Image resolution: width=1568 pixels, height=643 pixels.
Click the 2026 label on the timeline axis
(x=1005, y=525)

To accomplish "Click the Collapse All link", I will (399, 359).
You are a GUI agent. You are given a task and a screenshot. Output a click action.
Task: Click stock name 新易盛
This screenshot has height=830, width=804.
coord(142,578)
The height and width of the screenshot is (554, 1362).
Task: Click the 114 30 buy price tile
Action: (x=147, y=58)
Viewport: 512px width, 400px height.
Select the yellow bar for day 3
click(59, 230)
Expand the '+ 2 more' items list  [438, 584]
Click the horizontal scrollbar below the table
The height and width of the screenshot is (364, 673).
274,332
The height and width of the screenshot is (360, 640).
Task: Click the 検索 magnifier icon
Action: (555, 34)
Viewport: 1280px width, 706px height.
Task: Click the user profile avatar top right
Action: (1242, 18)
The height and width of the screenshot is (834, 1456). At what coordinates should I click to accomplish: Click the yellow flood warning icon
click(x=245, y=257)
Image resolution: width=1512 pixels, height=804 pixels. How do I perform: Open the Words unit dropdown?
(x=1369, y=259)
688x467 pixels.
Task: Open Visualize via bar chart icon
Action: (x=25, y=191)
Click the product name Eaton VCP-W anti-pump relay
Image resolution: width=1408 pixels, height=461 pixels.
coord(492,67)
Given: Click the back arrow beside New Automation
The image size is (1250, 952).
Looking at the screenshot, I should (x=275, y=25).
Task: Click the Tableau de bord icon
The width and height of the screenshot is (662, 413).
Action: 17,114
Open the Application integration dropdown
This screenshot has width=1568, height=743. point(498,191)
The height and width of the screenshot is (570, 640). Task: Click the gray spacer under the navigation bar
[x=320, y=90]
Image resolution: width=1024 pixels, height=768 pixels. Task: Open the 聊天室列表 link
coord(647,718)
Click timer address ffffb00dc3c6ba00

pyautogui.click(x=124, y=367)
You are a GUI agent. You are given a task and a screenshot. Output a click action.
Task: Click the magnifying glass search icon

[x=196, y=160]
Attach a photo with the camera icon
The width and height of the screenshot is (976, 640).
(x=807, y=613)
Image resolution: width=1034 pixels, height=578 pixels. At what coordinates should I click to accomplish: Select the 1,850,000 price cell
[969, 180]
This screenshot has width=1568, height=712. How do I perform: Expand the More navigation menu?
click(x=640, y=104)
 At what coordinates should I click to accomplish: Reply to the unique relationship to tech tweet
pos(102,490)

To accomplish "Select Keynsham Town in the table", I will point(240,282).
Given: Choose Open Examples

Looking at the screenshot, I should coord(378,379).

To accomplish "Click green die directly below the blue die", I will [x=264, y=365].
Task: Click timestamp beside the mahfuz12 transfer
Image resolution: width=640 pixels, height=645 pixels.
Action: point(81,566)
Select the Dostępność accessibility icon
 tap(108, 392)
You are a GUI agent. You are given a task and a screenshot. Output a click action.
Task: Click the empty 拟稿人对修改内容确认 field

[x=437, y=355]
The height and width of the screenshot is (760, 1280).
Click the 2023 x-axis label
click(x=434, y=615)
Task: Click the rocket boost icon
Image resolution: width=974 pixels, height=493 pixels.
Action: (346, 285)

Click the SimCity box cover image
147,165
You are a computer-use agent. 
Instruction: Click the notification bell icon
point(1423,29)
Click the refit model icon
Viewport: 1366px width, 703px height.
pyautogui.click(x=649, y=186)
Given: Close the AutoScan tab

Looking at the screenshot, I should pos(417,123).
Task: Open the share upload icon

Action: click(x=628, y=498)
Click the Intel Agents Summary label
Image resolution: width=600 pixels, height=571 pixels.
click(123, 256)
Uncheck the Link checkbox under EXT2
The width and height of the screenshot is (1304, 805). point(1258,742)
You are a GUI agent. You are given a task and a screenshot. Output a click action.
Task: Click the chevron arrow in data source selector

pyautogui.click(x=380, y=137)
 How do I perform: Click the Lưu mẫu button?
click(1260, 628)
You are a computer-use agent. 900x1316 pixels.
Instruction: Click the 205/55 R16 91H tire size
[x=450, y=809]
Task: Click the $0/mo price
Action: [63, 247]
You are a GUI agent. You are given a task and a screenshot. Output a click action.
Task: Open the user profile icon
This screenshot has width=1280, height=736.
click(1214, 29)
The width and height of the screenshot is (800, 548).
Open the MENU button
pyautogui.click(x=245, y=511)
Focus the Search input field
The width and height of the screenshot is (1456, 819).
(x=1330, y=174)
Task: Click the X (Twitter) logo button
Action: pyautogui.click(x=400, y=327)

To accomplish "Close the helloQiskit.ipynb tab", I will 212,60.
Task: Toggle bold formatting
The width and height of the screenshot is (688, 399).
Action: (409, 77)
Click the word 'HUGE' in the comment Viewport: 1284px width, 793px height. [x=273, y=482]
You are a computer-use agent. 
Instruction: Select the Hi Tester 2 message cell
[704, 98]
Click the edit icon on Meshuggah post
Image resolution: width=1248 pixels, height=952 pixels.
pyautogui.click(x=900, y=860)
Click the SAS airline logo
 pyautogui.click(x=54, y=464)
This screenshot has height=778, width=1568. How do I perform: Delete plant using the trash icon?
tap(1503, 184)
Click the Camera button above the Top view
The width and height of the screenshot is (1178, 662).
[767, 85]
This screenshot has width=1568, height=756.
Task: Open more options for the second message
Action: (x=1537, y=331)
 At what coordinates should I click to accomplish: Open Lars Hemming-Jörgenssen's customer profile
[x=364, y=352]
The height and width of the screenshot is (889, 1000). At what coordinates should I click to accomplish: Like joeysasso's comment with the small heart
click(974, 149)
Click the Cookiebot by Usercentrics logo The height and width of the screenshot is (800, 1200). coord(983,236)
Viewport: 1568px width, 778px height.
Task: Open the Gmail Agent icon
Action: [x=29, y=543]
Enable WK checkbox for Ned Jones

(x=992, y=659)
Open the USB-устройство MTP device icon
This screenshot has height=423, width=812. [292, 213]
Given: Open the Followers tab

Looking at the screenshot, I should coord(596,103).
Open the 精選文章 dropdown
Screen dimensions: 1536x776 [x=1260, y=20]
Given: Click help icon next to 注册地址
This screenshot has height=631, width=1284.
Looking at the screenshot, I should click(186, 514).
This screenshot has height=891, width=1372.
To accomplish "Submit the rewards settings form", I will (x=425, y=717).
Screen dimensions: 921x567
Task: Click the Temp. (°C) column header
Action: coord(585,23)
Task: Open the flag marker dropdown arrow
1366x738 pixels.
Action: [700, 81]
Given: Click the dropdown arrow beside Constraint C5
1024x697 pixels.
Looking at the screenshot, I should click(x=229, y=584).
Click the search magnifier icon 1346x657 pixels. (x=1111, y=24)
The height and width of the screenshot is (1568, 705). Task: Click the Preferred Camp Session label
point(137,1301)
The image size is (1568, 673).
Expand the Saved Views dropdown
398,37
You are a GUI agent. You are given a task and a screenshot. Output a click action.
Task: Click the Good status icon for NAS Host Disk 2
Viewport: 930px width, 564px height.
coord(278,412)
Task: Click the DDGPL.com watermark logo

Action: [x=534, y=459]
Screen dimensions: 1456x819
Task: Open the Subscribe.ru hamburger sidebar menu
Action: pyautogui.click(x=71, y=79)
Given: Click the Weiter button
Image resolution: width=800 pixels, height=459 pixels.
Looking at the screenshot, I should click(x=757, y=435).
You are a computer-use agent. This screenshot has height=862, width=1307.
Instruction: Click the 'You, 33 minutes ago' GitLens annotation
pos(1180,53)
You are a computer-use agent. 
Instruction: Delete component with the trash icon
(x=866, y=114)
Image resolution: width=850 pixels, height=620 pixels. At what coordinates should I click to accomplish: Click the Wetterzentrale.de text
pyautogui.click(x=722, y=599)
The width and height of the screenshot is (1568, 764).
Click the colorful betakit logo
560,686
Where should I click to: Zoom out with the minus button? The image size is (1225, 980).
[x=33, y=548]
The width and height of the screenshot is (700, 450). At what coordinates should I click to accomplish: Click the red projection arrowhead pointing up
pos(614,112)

------------

- INSTRUCTIONS TO FOLLOW
Reproduce every line of the records containing the string "beside".

- TASK OUTPUT
Given: Click the back arrow beside New Automation
Task: Click timestamp beside the mahfuz12 transfer
Given: Click the dropdown arrow beside Constraint C5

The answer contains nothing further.